Dataset records:
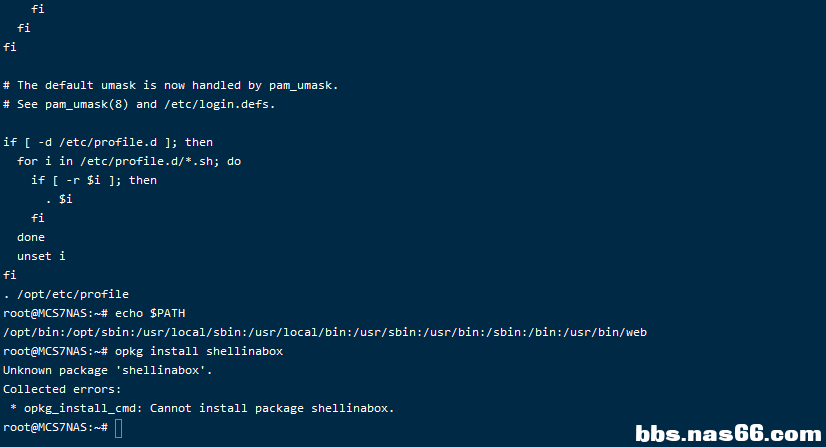Screen dimensions: 826x447
Task: Click the 'default umask' comment line
Action: (170, 85)
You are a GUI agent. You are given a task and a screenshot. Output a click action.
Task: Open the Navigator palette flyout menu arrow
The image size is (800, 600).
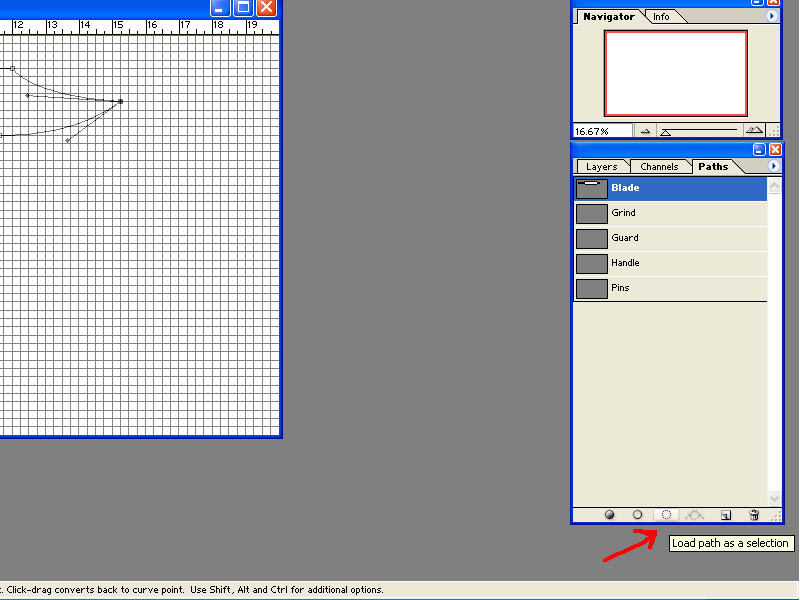point(771,16)
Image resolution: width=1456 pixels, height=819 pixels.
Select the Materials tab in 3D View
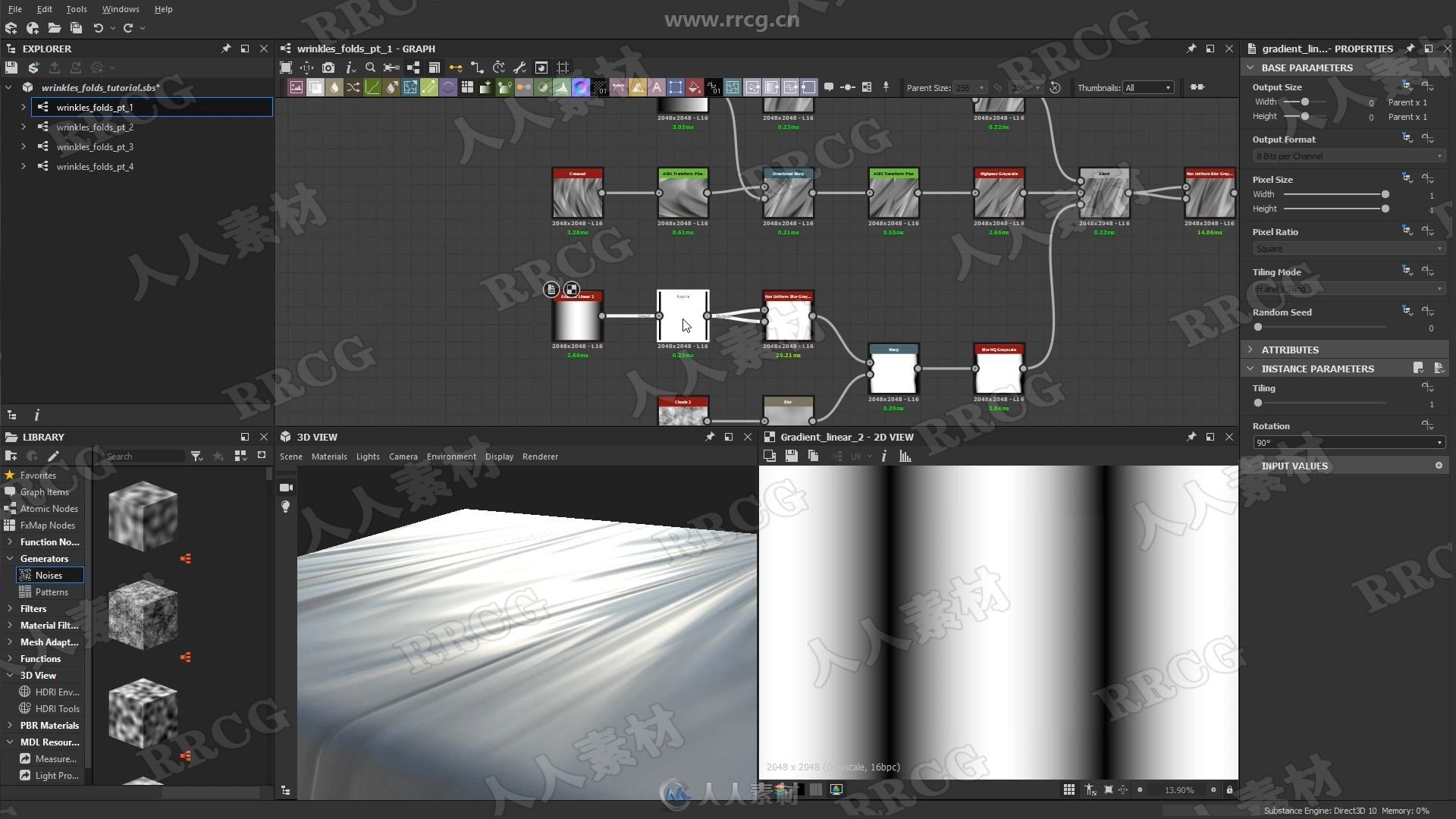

Exercise brief: Exactly repeat only the lines from the one with "Task: Open the" to the closing line above, both included, and omit every picture.

Response to the exercise:
Task: Open the Navigator palette flyout menu arrow
The image size is (800, 600).
point(771,16)
Image resolution: width=1456 pixels, height=819 pixels.
Select the Materials tab in 3D View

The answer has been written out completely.